Mechanistic models of reaction and diffusion of membrane proteins area valuable tool to gain insight into signaling. The collision coupling model describes the interaction of receptors on the membrane and requires they are within physical proximity to react, and hence the spatial location of membrane proteins plays an important role in signaling. This work is divided into three areas focusing on receptor crosstalk, the movement of ligand among receptors, and integrin binding for cell adhesion. First, a variety of experimental data on G-protein activation have been interpreted as suggesting (or not) that receptor crosstalk is regulated by the compartmentalization of receptors and/or G-proteins in addition to a collision coupling mechanism. Mathematical models of G-protein activation via collision coupling but without compartmentalization are used to demonstrate that these disparate observations do not imply the existence of such compartments. Second, I examined the competition of agonist and antagonist for binding to receptors. This is applicable to drug discovery as many therapeutic situations as it is common for an endogenous agonist to be present along with the therapeutic agent (e.g. schizophrenia, hypertension and others).
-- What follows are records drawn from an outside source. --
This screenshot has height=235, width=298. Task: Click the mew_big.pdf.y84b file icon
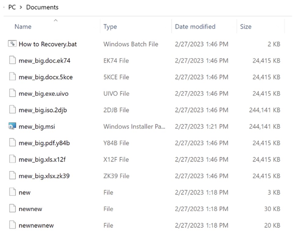point(12,143)
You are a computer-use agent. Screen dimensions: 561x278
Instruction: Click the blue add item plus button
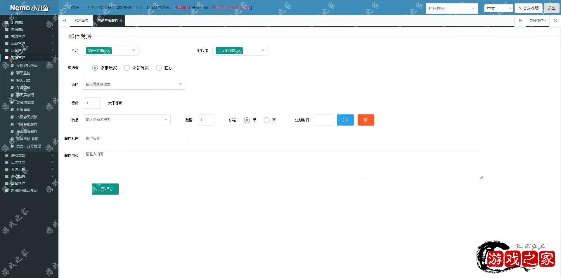[x=345, y=120]
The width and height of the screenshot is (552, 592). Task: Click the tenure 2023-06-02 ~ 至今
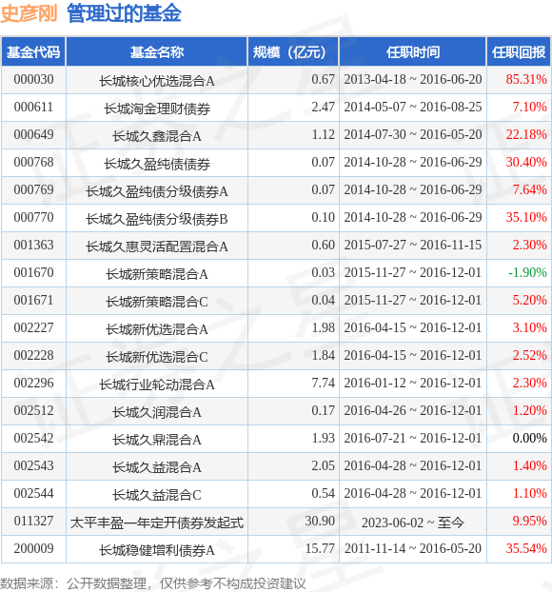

When comparing cases of equal occupancy of receptors by agonist, the antagonist dissociation rate constant had the unexpected effect of modulating G-protein activation and partially decoupling G-protein activation from receptor phosphorylation. Monte Carlo simulations were used to scan a broad range of conditions and to identify regimes that may be of interest experimentally. Third, cell adhesion requires both integrin occupancy and integrin clustering. A Monte Carlo model of the cell-substrate interface demonstrated that ligand organization or integrin dimerization alone are unable to increase the number of bound integrins, but when both are present they cooperate to increase both binding and clustering of integrins. These results describe a potential mechanism for the clustering of integrin receptors and avidity modulation and for the design of surfaces for tissue engineering to manipulate cell adhesion. Overall, this work provides us with a more mechanistic understanding of signaling and cellular response.